Materialize Documentation
s
Join the Community github/materialize

JOIN

JOIN lets you combine two or more table expressions into a single table expression.

Conceptual framework

Much like an RDBMS, Materialize can join together any two table expressions (in our case, either sources or views) into a single table expression.

Materialize has much broader support for JOIN than most streaming platforms, i.e. we support all types of SQL joins in all of the conditions you would expect.

Syntax

join_expr

select_pred CROSS NATURAL join_type JOIN table_ref join_type JOIN table_ref USING ( col_ref , ) ON expression select_post

join_type

FULL LEFT RIGHT OUTER INNER

table_ref

table_name LATERAL ( select_stmt ) table_func_call ( join_expr ) AS table_alias ( col_alias , )
Field Use
select_pred The predicating SELECT clauses you want to use, e.g. SELECT col_ref FROM table_ref.... The table_ref from the select_pred is the left-hand table.
NATURAL Join table expressions on all columns with the same names in both tables. This is similar to the USING clause naming all identically named columns in both tables.
LATERAL Let the following subquery or table function call refer to columns from join’s left-hand side. See LATERAL subqueries below.
join_type The type of JOIN you want to use (INNER is implied default).
select_stmt A SELECT statement.
table_ref The table expression you want to join, i.e. the right-hand table.
table_func_call A call to a table function.
USING ( col_ref… ) If the join condition does not require table-level qualification (i.e. joining tables on columns with the same name), the columns to join the tables on. For example, USING (customer_id).
ON expression The condition on which to join the tables. For example ON purchase.customer_id = customer.id.
select_pred The remaining SELECT clauses you want to use, e.g. ...WHERE expr GROUP BY col_ref HAVING expr.

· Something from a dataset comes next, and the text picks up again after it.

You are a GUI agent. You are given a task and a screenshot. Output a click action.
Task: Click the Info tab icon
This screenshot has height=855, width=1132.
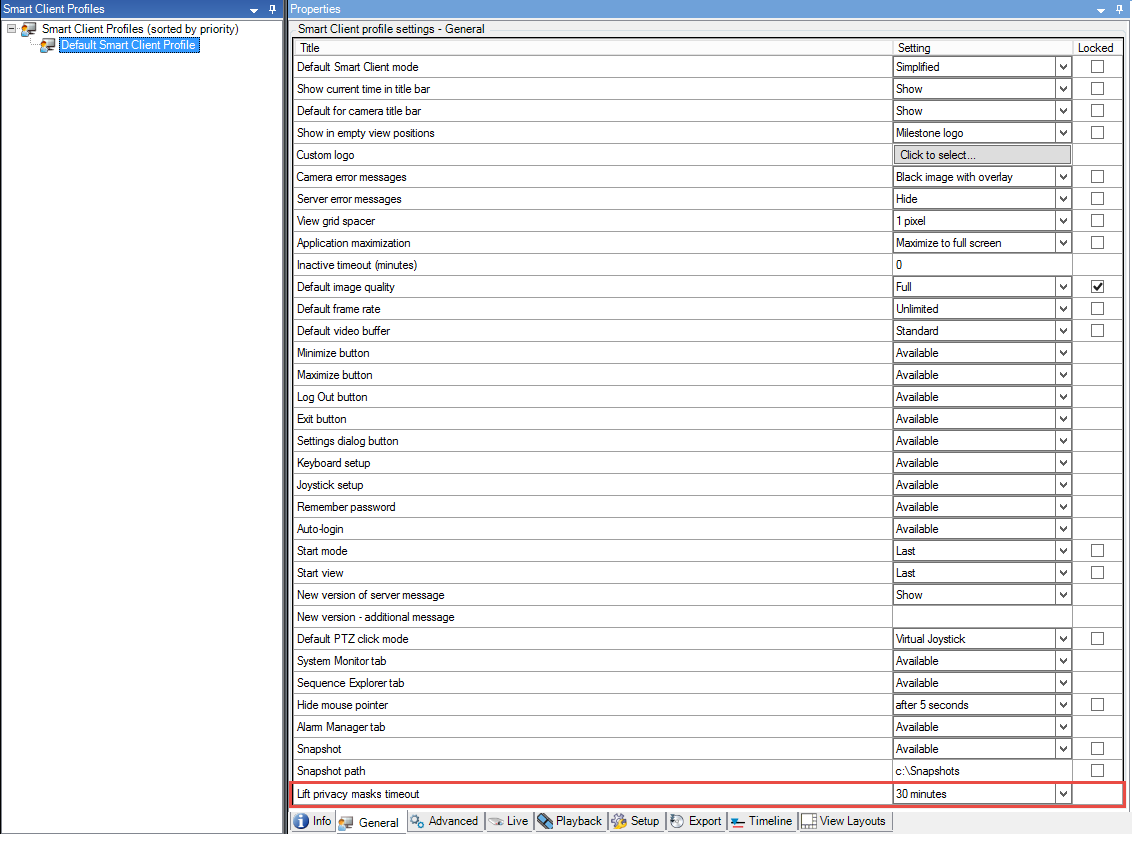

Note: It’s possible to join together table expressions as inner joins without using this clause whatsoever, e.g. SELECT cols... FROM t1, t2 WHERE t1.x = t2.x GROUP BY cols...

Details

Unlike most other streaming platforms, JOINs in Materialize have very few, if any, restrictions. For example, Materialize:

Instead, JOINs work over the available history of both streams, which ultimately provides an experience more similar to an RDBMS than other streaming platforms.

LATERAL subqueries

New in v0.4.1.

To permit subqueries on the right-hand side of a JOIN to access the columns defined by the left-hand side, declare the subquery as LATERAL. Normally, a subquery only has access to the columns within its own context.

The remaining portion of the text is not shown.